IN THE COURT OF APPEAL OF THE STATE OF CALIFORNIA
SECOND APPELLATE DISTRICT
DIVISION THREE
THE PEOPLE, B326555
Plaintiff and Respondent, (Los Angeles County Super. Ct. No. BA360125) v.
DOMINGO RODAS,
Defendant and Appellant.
APPEAL from a judgment of the Superior Court of Los Angeles County, H. Clay Jacke II, Judge. Affirmed. Aurora Bewicke, under appointment by the Court of Appeal, for Defendant and Appellant. Rob Bonta, Attorney General, Lance Winters, Chief Assistant Attorney General, Susan Sullivan Pithey, Senior Assistant Attorney General, Zee Rodriguez and Nicholas Webster, Deputy Attorneys General, for Plaintiff and Respondent. ‗‗‗‗‗‗‗‗‗‗‗‗‗‗‗‗‗‗‗‗‗‗‗‗‗‗‗‗
A jury convicted defendant Domingo Rodas of one count of first degree murder and two counts of willful, deliberate, and premeditated attempted murder. On appeal, Rodas contends his counsel provided ineffective assistance by failing to introduce evidence of his mental health history. Rodas also argues the trial court erroneously admitted testimonial hearsay relating to the murder victim’s autopsy. We affirm the judgment. FACTUAL AND PROCEDURAL BACKGROUND One afternoon in August 2009, Ashli Hughes was hanging posters outside the Music Box Theater, where she worked. Around 1:30 p.m., Hughes saw Rodas “lurking” outside the theater. She also saw a homeless man she knew as Keith, later identified as Keith Falin, sleeping on the ground nearby. Hughes went inside for five or 10 minutes. Footage from a nearby security camera showed that while Hughes was inside, Rodas approached Falin, kneeled down, and reached his arm toward Falin. When Hughes returned, she saw a commotion, blood on the ground, and fire department employees assessing Falin. Falin had been stabbed in the chest. He later died from his injuries. Later that afternoon, Kenneth McFetridge was taking a nap against a wall about half a mile from the Music Box Theater. When he awoke, he felt severe pain in his chest and had difficulty breathing. His friend asked someone to call an ambulance. Paramedics discovered a puncture wound in McFetridge’s chest.

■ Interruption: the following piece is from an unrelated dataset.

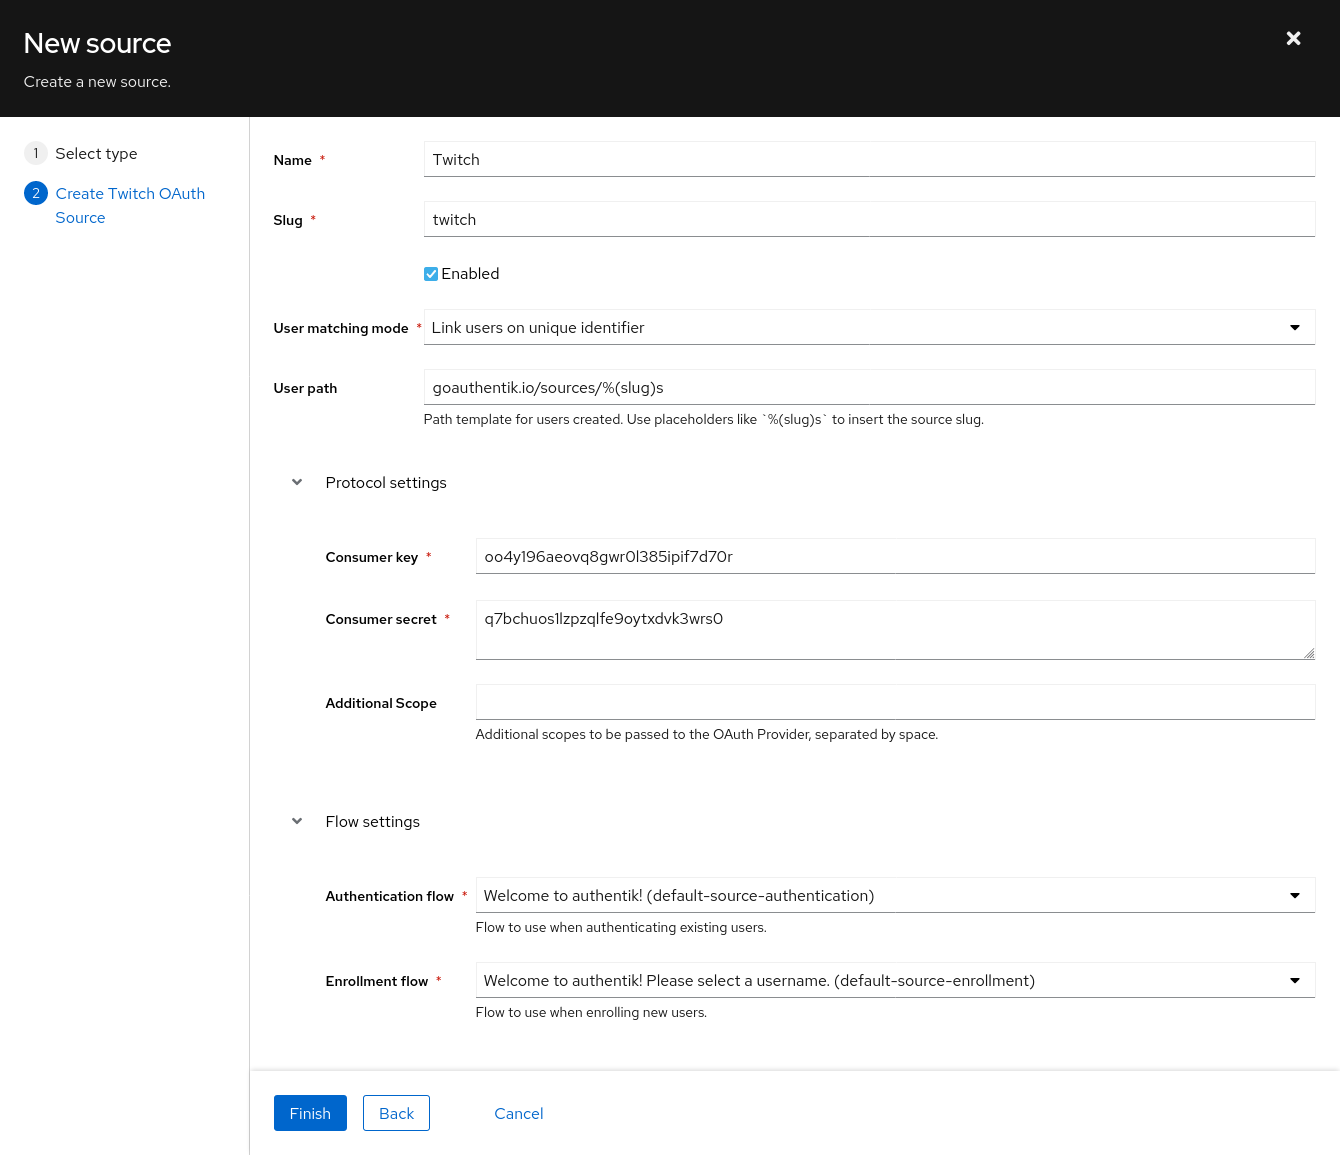The height and width of the screenshot is (1155, 1340).
Task: Collapse the Flow settings section
Action: click(297, 821)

2 Around 4:45 p.m., about a quarter mile from where McFetridge had been napping, Ronald Vaughan was walking from his storage unit to a bus stop. A man came up behind Vaughan as he was walking. The man abruptly turned and lunged at Vaughan’s chest, then walked away. Vaughan initially thought the man had punched him, but then he noticed blood and realized he had been stabbed. Around 4:50 p.m., Los Angeles Police Officer Michael Kim responded to a call about a “man down” near the Music Box Theater. After he arrived, Kim received a description of the suspect. Kim and his partner searched the area and soon spotted a man, Rodas, matching the suspect’s description. They conducted an investigative stop and found a knife in a makeshift cardboard sheath in Rodas’s sleeve. Falin’s DNA was found on the sheath and handle of the knife. McFetridge’s DNA was found on the shirt Rodas was wearing when he was arrested. Police officers later showed Vaughan a six-pack photo lineup, and Vaughan identified Rodas as “closest” to the man who stabbed him. 2014 trial and subsequent appeal In February 2012, a trial court found Rodas incompetent to stand trial based on two psychiatric assessments. (People v. Rodas (2018) 6 Cal.5th 219, 224 (Rodas).) He was admitted to Patton State Hospital for treatment in April 2012. (Id. at p. 225.) Rodas was transferred to Atascadero State Hospital in February 2013, and in May, the hospital’s medical director certified Rodas as mentally competent. (Id. at pp. 225–226.) The same month, the trial court ruled Rodas was competent to stand trial. (Id. at p. 226.)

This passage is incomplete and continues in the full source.